1階入り口のメインの平台で、他の未来予測本や業界地図と並べて展示する(八重洲ブックセンター本店)
1階入り口のメインの平台で、他の未来予測本や業界地図と並べて展示する(八重洲ブックセンター本店)

ビジネス街の書店をめぐりながら、その時々のその街の売れ筋本をウオッチしていくシリーズ。今回は定点観測している八重洲ブックセンター本店だ。この秋のビジネス書売り場は大型のヒット本こそ出ていないものの、ビジネススキル系、生き方・働き方系、投資系など様々なタイプの売れ筋でにぎわっている。そんな中、書店員が注目するのは、ブルーオーシャンをキーワードにした目先の変わった未来予測本だった。

専門雑誌の記者OBらがピックアップ

その本は日経BP総研編著『ビジネスを変える100のブルーオーシャン』(日経BP)。編著者の日経BP総研は、日経BPの専門雑誌の記者ら編集出身者を中心に80人の研究員・コンサルタントが集うリサーチ&コンサルティング集団。2019年1月に「100のブルーオーシャン」と名づけたリサーチ活動を始めた。本書はその成果をまとめた一冊。2030年に向けて新たに生まれ、大きく伸びる市場を100件、ピックアップしたのが中身だ。副題には「日経BP総研2030展望」とある。

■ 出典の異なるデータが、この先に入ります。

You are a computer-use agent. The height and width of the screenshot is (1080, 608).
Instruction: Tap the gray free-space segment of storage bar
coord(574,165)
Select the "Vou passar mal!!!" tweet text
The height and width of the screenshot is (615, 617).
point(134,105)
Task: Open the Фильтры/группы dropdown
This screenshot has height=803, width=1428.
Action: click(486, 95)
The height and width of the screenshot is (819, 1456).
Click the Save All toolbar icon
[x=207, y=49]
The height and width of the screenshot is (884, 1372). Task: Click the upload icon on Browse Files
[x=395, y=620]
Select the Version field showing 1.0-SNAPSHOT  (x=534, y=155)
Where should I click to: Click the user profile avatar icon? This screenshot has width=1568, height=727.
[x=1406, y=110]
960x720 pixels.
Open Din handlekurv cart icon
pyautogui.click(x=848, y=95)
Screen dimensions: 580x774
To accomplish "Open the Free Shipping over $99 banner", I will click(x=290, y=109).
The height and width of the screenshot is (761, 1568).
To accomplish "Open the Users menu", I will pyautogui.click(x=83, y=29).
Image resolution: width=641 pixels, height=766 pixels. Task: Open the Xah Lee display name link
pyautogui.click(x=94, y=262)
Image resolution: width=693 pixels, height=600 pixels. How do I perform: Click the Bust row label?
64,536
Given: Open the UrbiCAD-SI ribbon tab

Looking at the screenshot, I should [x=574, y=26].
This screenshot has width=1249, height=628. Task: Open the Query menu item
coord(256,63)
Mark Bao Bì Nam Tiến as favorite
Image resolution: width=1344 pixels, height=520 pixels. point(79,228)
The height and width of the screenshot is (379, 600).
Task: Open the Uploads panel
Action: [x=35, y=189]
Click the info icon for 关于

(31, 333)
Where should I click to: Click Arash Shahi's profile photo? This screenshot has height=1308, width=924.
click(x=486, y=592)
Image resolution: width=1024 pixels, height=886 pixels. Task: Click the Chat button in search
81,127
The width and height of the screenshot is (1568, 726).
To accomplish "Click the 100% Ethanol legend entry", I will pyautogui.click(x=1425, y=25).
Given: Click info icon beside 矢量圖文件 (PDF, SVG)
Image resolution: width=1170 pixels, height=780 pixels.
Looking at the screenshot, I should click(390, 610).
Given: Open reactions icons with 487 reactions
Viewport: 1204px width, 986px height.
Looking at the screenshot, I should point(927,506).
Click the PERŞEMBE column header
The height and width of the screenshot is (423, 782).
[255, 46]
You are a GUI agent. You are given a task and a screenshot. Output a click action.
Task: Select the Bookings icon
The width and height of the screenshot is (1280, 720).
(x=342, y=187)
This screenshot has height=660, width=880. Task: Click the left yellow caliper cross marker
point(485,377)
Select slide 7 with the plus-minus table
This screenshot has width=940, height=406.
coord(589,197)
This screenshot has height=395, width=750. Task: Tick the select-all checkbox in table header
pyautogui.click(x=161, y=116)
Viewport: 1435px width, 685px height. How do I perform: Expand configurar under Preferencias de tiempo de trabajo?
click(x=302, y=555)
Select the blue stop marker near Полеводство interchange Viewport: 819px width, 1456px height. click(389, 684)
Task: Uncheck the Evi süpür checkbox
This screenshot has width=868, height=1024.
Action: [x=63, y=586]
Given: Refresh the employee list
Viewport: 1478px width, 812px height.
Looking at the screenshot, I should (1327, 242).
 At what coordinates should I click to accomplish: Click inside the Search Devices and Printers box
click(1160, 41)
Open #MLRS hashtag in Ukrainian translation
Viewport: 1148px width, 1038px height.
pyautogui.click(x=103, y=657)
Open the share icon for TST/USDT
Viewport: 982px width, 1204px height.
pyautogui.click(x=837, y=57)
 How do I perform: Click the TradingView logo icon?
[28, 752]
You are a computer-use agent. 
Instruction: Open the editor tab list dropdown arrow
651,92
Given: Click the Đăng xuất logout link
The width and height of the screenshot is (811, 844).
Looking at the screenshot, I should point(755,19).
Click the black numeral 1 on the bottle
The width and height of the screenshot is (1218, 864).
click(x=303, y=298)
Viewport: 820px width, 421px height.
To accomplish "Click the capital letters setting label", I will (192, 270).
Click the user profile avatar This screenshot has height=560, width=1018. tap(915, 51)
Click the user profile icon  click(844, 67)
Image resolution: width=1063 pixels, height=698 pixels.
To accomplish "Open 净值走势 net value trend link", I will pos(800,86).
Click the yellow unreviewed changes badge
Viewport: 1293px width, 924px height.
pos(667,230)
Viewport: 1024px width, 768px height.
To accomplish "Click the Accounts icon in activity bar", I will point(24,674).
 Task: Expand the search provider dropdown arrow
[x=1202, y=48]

安達功・同総研所長は序文で「百件を見渡すと産業と企業をめぐる状況が大きく変化していることが分かります」と記す。その変化は大きく5つの構造変化の潮流に乗っているという。「生存からQoL(クオリティ・オブ・ライフ)へ」「有形から無形資産へ」「クローズからオープンへ」「資源無限から有限へ」「テクノロジー集中から偏在へ」の5つだ。この潮流を意識しながら、100のブルーオーシャン市場を領域別に6つの章に分けて紹介していく。

市場規模の目安も示す

1つ目の領域は「健康・食・QoL」。「生存からQoLへ」の潮流に沿った領域で、「未病」対策、フードテック、終活総合サービスといった項目が並ぶ。既に市場が立ち上がり始めたものも含まれるが、たとえばアグリツーリズムでは、現在500億~千億円の市場が5年以内に1.5倍に拡大するなどの市場予測が示され、市場の概要と攻略のポイントも示される。市場規模の目安の数字が半ページサイズに大書された項目もあり、ブルーオーシャンへの期待をかき立てる。